Add CPU features (sse3, ssse3) detection code for x86-64.
authorErik de Castro Lopo <erikd@mega-nerd.com>
Sat, 14 Sep 2013 23:46:17 +0000 (09:46 +1000)
committerErik de Castro Lopo <erikd@mega-nerd.com>
Sat, 14 Sep 2013 23:46:20 +0000 (09:46 +1000)
Patch-from: lvqcl <lvqcl.mail@gmail.com>

src/libFLAC/cpu.c
src/libFLAC/include/private/cpu.h

index b7a7a3a..5a45348 100644 (file)
@@ -175,7 +175,7 @@ void FLAC__cpu_info(FLAC__CPUInfo *info)
        info->data.ia32.ext3dnow = false;
        info->data.ia32.extmmx = false;
        if(info->data.ia32.cpuid) {
-               /* http://www.sandpile.org/ia32/cpuid.htm */
+               /* http://www.sandpile.org/x86/cpuid.htm */
                FLAC__uint32 flags_edx, flags_ecx;
                FLAC__cpu_info_asm_ia32(&flags_edx, &flags_ecx);
                info->data.ia32.cmov  = (flags_edx & FLAC__CPUINFO_IA32_CPUID_CMOV )? true : false;
@@ -283,12 +283,12 @@ void FLAC__cpu_info(FLAC__CPUInfo *info)
                                info->data.ia32.fxsr = info->data.ia32.sse = info->data.ia32.sse2 = info->data.ia32.sse3 = info->data.ia32.ssse3 = false;
 #elif defined(_MSC_VER)
 # ifdef USE_TRY_CATCH_FLAVOR
-                       _try {
+                       __try {
                                __asm {
                                        xorps xmm0,xmm0
                                }
                        }
-                       _except(EXCEPTION_EXECUTE_HANDLER) {
+                       __except(EXCEPTION_EXECUTE_HANDLER) {
                                if (_exception_code() == STATUS_ILLEGAL_INSTRUCTION)

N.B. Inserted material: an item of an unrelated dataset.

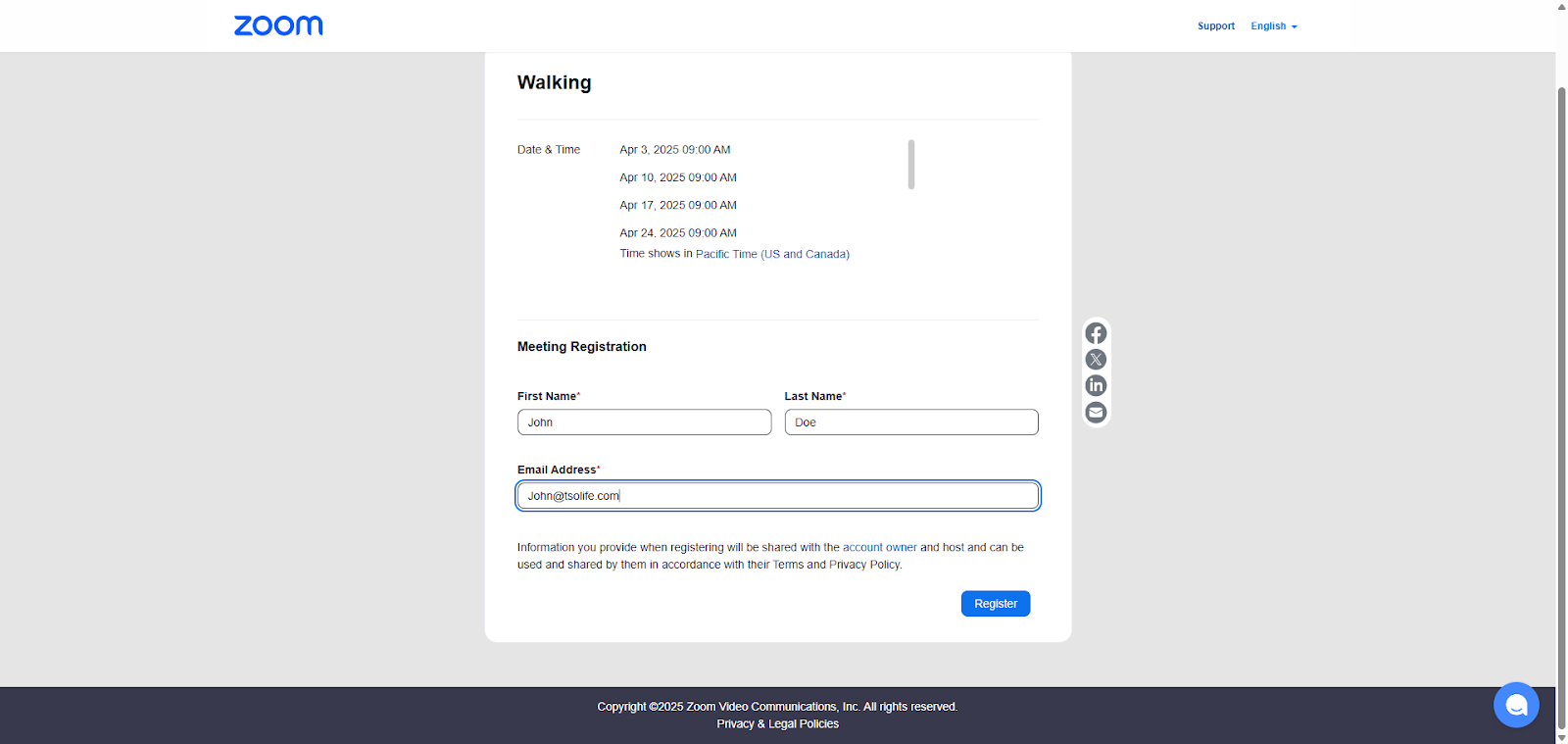Screen dimensions: 1568x744
Task: Click the Pacific Time timezone link
Action: pyautogui.click(x=772, y=254)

                                        info->data.ia32.fxsr = info->data.ia32.sse = info->data.ia32.sse2 = info->data.ia32.sse3 = info->data.ia32.ssse3 = false;
                        }
@@ -331,6 +331,32 @@ void FLAC__cpu_info(FLAC__CPUInfo *info)
 #endif
 
 /*
+ * x86-64-specific
+ */
+#elif defined FLAC__CPU_X86_64
+       info->type = FLAC__CPUINFO_TYPE_X86_64;
+#if !defined FLAC__NO_ASM && defined FLAC__HAS_X86INTRIN
+       info->use_asm = true;
+       info->data.x86_64.sse3 = false;
+       info->data.x86_64.ssse3 = false;
+       {
+               /* http://www.sandpile.org/x86/cpuid.htm */
+               FLAC__uint32 flags_edx, flags_ecx;
+               FLAC__cpu_info_x86(&flags_edx, &flags_ecx);
+               info->data.x86_64.sse3  = (flags_ecx & FLAC__CPUINFO_IA32_CPUID_SSE3 )? true : false;
+               info->data.x86_64.ssse3 = (flags_ecx & FLAC__CPUINFO_IA32_CPUID_SSSE3)? true : false;
+       }
+#ifdef DEBUG
+       fprintf(stderr, "CPU info (x86-64):\n");
+       fprintf(stderr, "  SSE3 ....... %c\n", info->data.x86_64.sse3    ? 'Y' : 'n');
+       fprintf(stderr, "  SSSE3 ...... %c\n", info->data.x86_64.ssse3   ? 'Y' : 'n');
+#endif
+
+#else
+       info->use_asm = false;
+#endif
+
+/*
  * PPC-specific
  */
 #elif defined FLAC__CPU_PPC
@@ -396,10 +422,40 @@ void FLAC__cpu_info(FLAC__CPUInfo *info)
 # endif
 
 /*
- * unknown CPI
+ * unknown CPU
  */
 #else
        info->type = FLAC__CPUINFO_TYPE_UNKNOWN;
        info->use_asm = false;
 #endif
 }
+
+#if defined FLAC__CPU_IA32 || defined FLAC__CPU_X86_64
+#ifdef FLAC__HAS_X86INTRIN
+
+#if defined _MSC_VER && (_MSC_VER >= 1400)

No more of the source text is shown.